There is no suggestion that the rules of the Association fail to provide that the election to the eight offices under consideration are not by secret ballot. There can be no doubt that the rules do provide for the manner in which persons become candidates at an election for each of the offices under consideration. The substance of the complaint made is that nomination forms are forwarded by post to those persons entitled to nominate but to no other person. The rules do not require that a public announcement be made calling for nomination of candidates to those offices. If for any reason those parts of r.73 imposing restrictions on the right to nominate candidates are altered, it may be necessary to make consequential alterations to r.74(b), but the contraventions of r.74(b), if any, are with respect to r.73 and not r.74. In our opinion the claimants' contentions on the second issue fail.

The third issue to be considered is whether parts of r.73 being sub-sections (iv) and (v) of paragraph (b) of r.73 of the rules of the Association contravene s.140(1)(c) of the Act insofar as those paragraphs require a candidate at an election for each of the offices of federal president, senior federal vice president, junior federal vice president, federal treasurer, federal secretary and assistant federal secretary to be nominated by two councillors. This issue can be considered together with the fourth issue which is whether part of r.73 being sub-paragraph (x) paragraph (b) of r.73 of the rules of the Association contravenes s.140(1)(c) of the Act insofar as it requires a candidate for each of the offices of branch secretary and assistant branch secretary of each branch of the Association to be nominated by two members of the relevant branch committee of management.

For present purposes, the relevant parts of s.140(1)(c) are:

"140.(1) The rules of an organization -
. . .
(c) shall not impose . . . members, of the organization, conditions, obligations or restrictions which, having regard to the objects of this Act and the purposes of the registration of organizations under this Act, are oppressive, unreasonable or unjust . . ."

The only object of the Act relied upon by the claimants is that referred to in s.2(f) of the Act. That paragraph is as follows:

"2. The chief objects of this Act are -
. . .
(f) to encourage the democratic control of organizations so registered and the full participation by members of such an organization in the affairs of the Organization."

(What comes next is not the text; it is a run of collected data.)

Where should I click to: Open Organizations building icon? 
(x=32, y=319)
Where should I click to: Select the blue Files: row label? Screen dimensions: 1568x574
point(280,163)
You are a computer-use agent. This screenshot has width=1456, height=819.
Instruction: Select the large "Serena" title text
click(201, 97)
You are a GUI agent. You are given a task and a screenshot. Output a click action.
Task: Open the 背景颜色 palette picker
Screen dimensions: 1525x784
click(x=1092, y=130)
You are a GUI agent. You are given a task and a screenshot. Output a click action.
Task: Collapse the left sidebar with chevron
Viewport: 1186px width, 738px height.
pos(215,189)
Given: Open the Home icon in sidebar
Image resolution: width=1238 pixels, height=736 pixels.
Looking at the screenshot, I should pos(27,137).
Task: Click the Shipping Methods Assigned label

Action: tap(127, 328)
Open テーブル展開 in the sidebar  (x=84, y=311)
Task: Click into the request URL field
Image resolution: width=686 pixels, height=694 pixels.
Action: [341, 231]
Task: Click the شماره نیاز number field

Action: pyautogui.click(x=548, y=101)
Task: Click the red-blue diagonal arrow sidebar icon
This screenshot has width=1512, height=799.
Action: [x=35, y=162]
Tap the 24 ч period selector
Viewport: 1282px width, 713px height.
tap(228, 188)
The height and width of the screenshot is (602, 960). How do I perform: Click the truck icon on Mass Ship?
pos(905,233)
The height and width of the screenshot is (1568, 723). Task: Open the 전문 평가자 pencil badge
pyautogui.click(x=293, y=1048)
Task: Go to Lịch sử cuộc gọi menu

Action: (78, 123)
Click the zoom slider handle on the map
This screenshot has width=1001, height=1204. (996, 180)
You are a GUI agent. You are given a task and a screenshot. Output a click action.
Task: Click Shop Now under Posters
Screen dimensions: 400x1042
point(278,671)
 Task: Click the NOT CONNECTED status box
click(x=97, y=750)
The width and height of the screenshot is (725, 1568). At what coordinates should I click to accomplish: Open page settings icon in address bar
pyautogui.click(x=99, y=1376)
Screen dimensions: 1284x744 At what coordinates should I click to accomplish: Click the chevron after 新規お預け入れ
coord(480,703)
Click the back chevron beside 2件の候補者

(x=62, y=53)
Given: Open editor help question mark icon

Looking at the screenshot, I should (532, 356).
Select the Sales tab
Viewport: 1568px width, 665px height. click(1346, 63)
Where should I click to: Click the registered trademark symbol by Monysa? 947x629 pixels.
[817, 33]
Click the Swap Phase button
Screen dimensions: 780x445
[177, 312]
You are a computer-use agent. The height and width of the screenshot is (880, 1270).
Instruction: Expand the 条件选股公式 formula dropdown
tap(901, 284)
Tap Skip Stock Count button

The nature of the power conferred upon the court by s.140(1)(c) has been referred to in a number of recent cases, and in this respect reference is made to Allen v. Townsend (1977) 31 F.L.R. 431, Wiseman v. Professional Radio and Electronics Institute of Australasia (1977) 35 F.L.R. 24, and Lovell v. Federated Liquor and Allied Industries Employees' Union of Australia (1978) 35 F.L.R. 72. The history of the provisions contained in s.2, s.133 and s.140(1)(c) of the Act is referred to in Lovell's case by Northrop J. at pp.90-92, and in Wiseman's case per Evatt and Northrop JJ. at pp.32-34. In the latter case they said at pp.41-42:

"Prior to 1958, the power conferred by s.140 was of an administrative nature whereby the Court of Conciliation and Arbitration and the Commonwealth Industrial Court, by the exercise of the power of disallowance, was able to mould and re-fashion the rules of an organization to give effect to (in the phrase used by Kitto J. in The Queen v. Trade Practices Tribunal; Ex parte Tasmanian Breweries Pty. Ltd. ((1970) 123 C.L.R. 361, at p.376)) 'its own idiosyncratic conceptions and modes of thought'. The position was changed by the amendments made in 1958 and, although the stated criteria may be vague and difficult to apply, nevertheless 'a duty is cast upon the court to determine, as a mixed question of law and fact, whether the challenged rule does or does not possess one of those qualities' specified: Shearer's case per Fullagar J. ((1960) 103 C.L.R., at p.376). This, essentially, is the basis of a judicial power. See also The Queen v. Joske; Ex parte Australian Building Construction Employees' and Builders' Labourers' Federation ((1974) 130 C.L.R. 87) and The Queen v. Joske; Ex parte Shop Distributive and Allied Employees' Association ((1977) 135 C.L.R. 194).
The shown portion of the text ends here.